En lo que representa una de las maniobras más drásticas de su administración en materia de política exterior y migratoria, el Gobierno de Estados Unidos anunció la suspensión indefinida del procesamiento de visas de inmigrante para ciudadanos de 75 países.
La medida, que entrará en vigor el próximo 21 de enero, busca blindar los recursos del Estado bajo la premisa de evitar que los extranjeros se conviertan en una "carga pública".
El giro radical de Estados Unidos
La pausa afecta directamente a las visas que permiten la residencia permanente, incluyendo aquellas basadas en empleo. Entre las naciones señaladas figuran potencias regionales como Brasil, Colombia y Rusia, además de países con crisis humanitarias activas como Haití y Somalia.
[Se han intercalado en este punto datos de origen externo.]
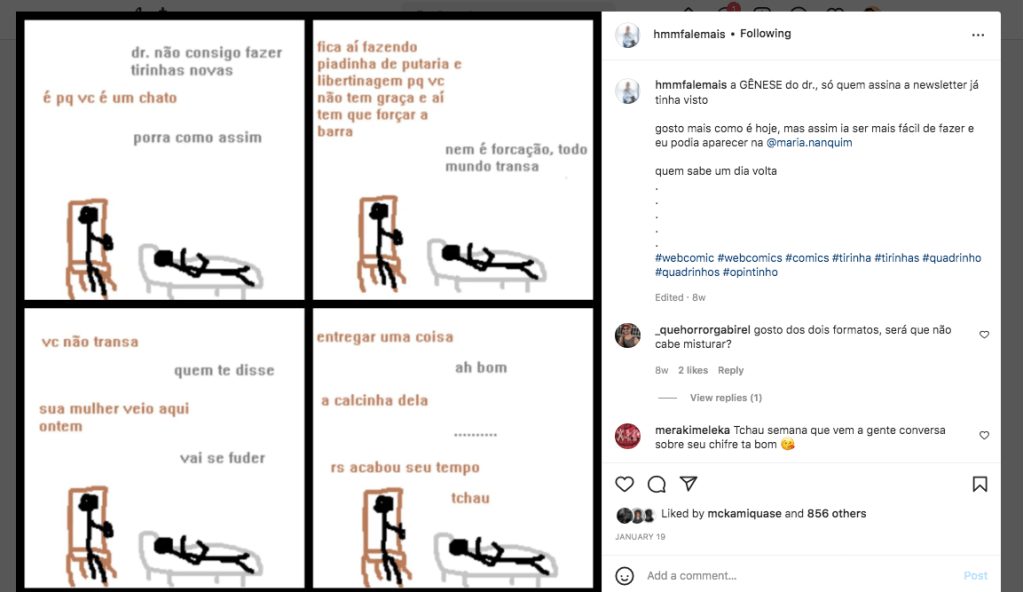Open hmmfalemais profile avatar in header
This screenshot has width=1023, height=592.
(x=628, y=35)
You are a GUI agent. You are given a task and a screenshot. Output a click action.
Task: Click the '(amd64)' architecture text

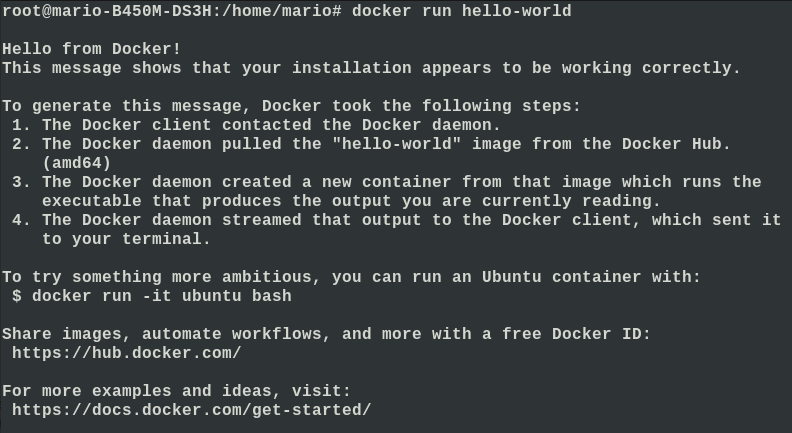pyautogui.click(x=77, y=163)
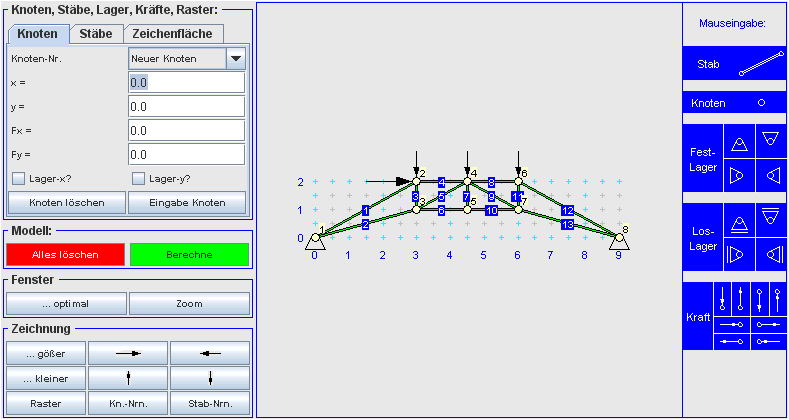789x420 pixels.
Task: Select the Knoten node placement tool
Action: (x=735, y=103)
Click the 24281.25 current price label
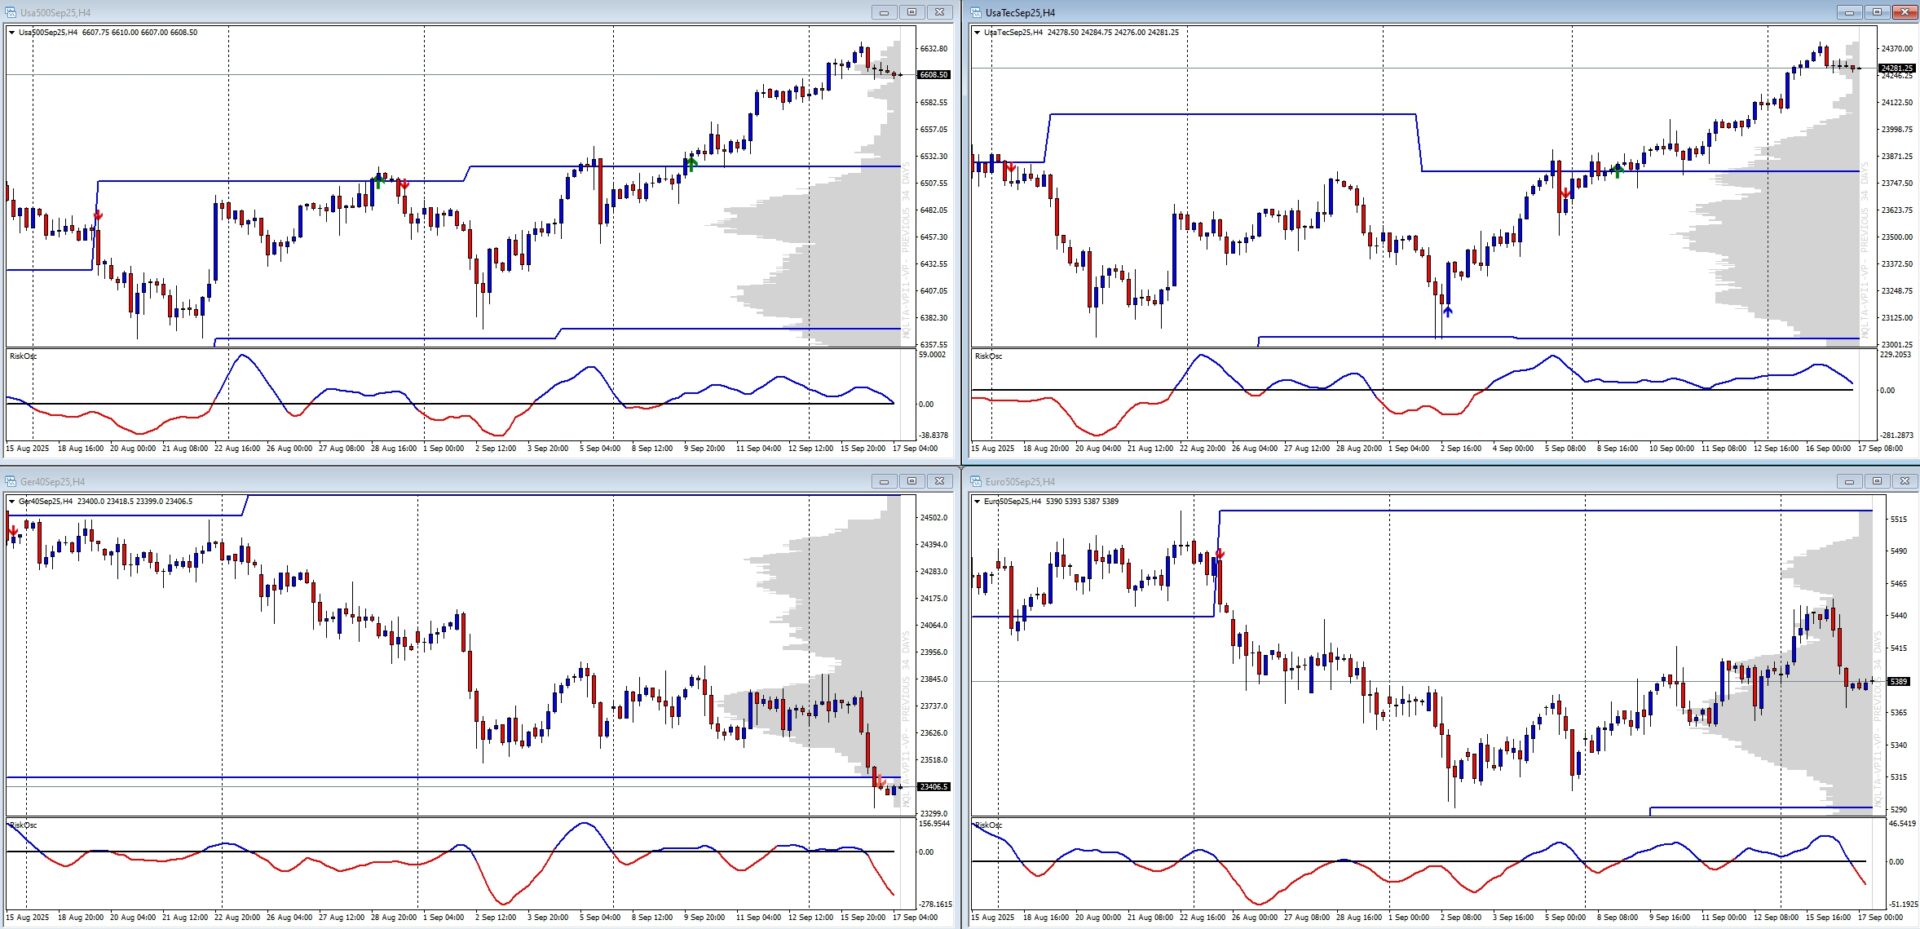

Según el portavoz del Departamento de Estado, Tommy Pigott, la decisión se fundamenta en una autoridad legal de "larga data" que permite declarar inelegibles a aquellos individuos que, a juicio del Gobierno, podrían explotar los beneficios sociales estadounidenses.
"Se reevaluarán los procedimientos para evitar el ingreso de extranjeros que recurrirían a ayudas sociales y beneficios públicos", afirmó Pigott en un comunicado oficial este miércoles.
Excepciones: La Copa del Mundo fuera de peligro
Para evitar un impacto económico inmediato en el sector turístico y educativo, la Casa Blanca aclaró que la medida no afecta a las visas de no inmigrante. Es decir, turistas y estudiantes podrán seguir tramitando sus permisos. Tampoco a los aficionados que planean viajar para la Copa del Mundo este verano no verán interrumpidos sus planes, siempre que su intención sea el viaje temporal.
Lista de países
La lista de los 75 países es extensa y abarca gran parte de América Latina, África, el Sudeste Asiático y Europa del Este. Naciones como Uruguay, Nicaragua, Egipto, Pakistán y Tailandia se suman a esta parálisis administrativa que redefine la relación de Estados Unidos con el resto del mundo.
Expertos en leyes migratorias advierten que esta "pausa indefinida" podría saturar los consulados en el futuro y generar una crisis de mano de obra en sectores clave que dependen de la migración legal por empleo.